Nigeria stepped up security on Saturday after a bomb blast in a northern city as the country geared up for the last leg in a series of elections marred by deadly post-poll violence.
A local rights group said nearly 250 people have been killed this week after riots broke out in northern Nigeria following President Goodluck Jonathan's victory in last weekend's vote.
Officials have so far kept the death toll under wraps but said they were stepping up security ahead of next Tuesday's state governorship elections.
"We are deploying more of our men in the troubled areas. We have noted the flash points and we are going to take particular attention to those. We will be more alert after the election," national police spokesman Olusola Amore said.
A man was killed overnight in Kaduna city when a bomb he was assembling exploded. Three of his colleagues survived with serious injuries, Aminu Lawal, spokesman for Kaduna police, said.
Many people have died in the predominately Muslim north in rioting after Jonathan, a southern Christian, won April 16 presidential polls.
A curfew is in effect in Kaduna state, where most of the deaths have been reported in the post-election violence.
The presidential vote exposed deep regional divisions in Nigeria, whose 150 million population is about half Christian and half Muslim belonging to some 250 ethnic groups.
Governorship and state assembly elections due on Tuesday have been postponed in Kaduna and the neighbouring state of Bauchi due to security concerns.
One man was killed and three others were wounded in the blast at a house in a predominately Muslim area of Kaduna city, the capital of the state of the same name, police said.
"One among the people in possession of the bomb lost his life and we arrested three people. They were the ones preparing the bomb," said Kaduna state police spokesman Aminu Lawal.
"Our security personnel are there still combing the place in case there are other devices," Lawal added by telephone.
Military patrols and curfews have largely restored calm, but an estimated 74,000 people have been displaced according to the Red Cross. Many are seeking refuge in police and military barracks.
The violence broke out as Jonathan defeated his northern rival, ex-military ruler Muhammadu Buhari, who has alleged rigging but has dissociated himself from the violence.
Nigeria's mainly Muslim north has long been economically marginalised compared to the oil-rich south, which is predominantly Christian.
Such violence in Nigeria is rarely strictly about religion and instead involves those who see themselves as the natives of an area attacking those viewed as the outsiders, even though they have in many cases been there for generations.
Jonathan said this week's violence was a reminder of the events that led to the country's 1967-1970 civil war, calling it "more than mere political protests."
Politicians have often stoked the bloodshed in the struggle for local power.

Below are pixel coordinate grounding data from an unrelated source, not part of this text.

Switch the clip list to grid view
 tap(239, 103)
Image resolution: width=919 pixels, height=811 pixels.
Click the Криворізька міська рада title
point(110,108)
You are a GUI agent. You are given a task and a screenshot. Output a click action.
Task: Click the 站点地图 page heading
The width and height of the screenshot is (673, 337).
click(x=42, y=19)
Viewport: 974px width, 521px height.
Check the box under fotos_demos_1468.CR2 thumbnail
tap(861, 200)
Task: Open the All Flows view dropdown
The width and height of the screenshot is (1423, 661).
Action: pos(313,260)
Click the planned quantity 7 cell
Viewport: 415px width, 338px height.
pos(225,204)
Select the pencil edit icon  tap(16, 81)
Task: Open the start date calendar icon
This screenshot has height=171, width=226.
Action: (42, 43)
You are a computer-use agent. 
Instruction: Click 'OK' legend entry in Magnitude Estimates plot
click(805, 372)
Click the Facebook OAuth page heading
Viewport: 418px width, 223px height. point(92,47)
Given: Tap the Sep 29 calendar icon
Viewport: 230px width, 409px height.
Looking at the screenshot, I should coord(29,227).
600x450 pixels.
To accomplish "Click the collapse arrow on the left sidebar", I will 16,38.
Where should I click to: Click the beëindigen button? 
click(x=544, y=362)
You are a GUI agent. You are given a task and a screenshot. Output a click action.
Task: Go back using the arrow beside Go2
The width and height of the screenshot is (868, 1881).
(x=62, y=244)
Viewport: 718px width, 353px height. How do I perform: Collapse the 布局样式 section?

Observers fear next week's elections for powerful governors - some of whom control huge budgets - could turn out to be more deadly.
The International Criminal Court prosecutor meanwhile announced he was probing this week's violence to determine whether it had been planned or organised.
The riots occurred despite what many observers have described as a reasonably well-organised election, marking a major step forward for a country with a history of deeply flawed ballots.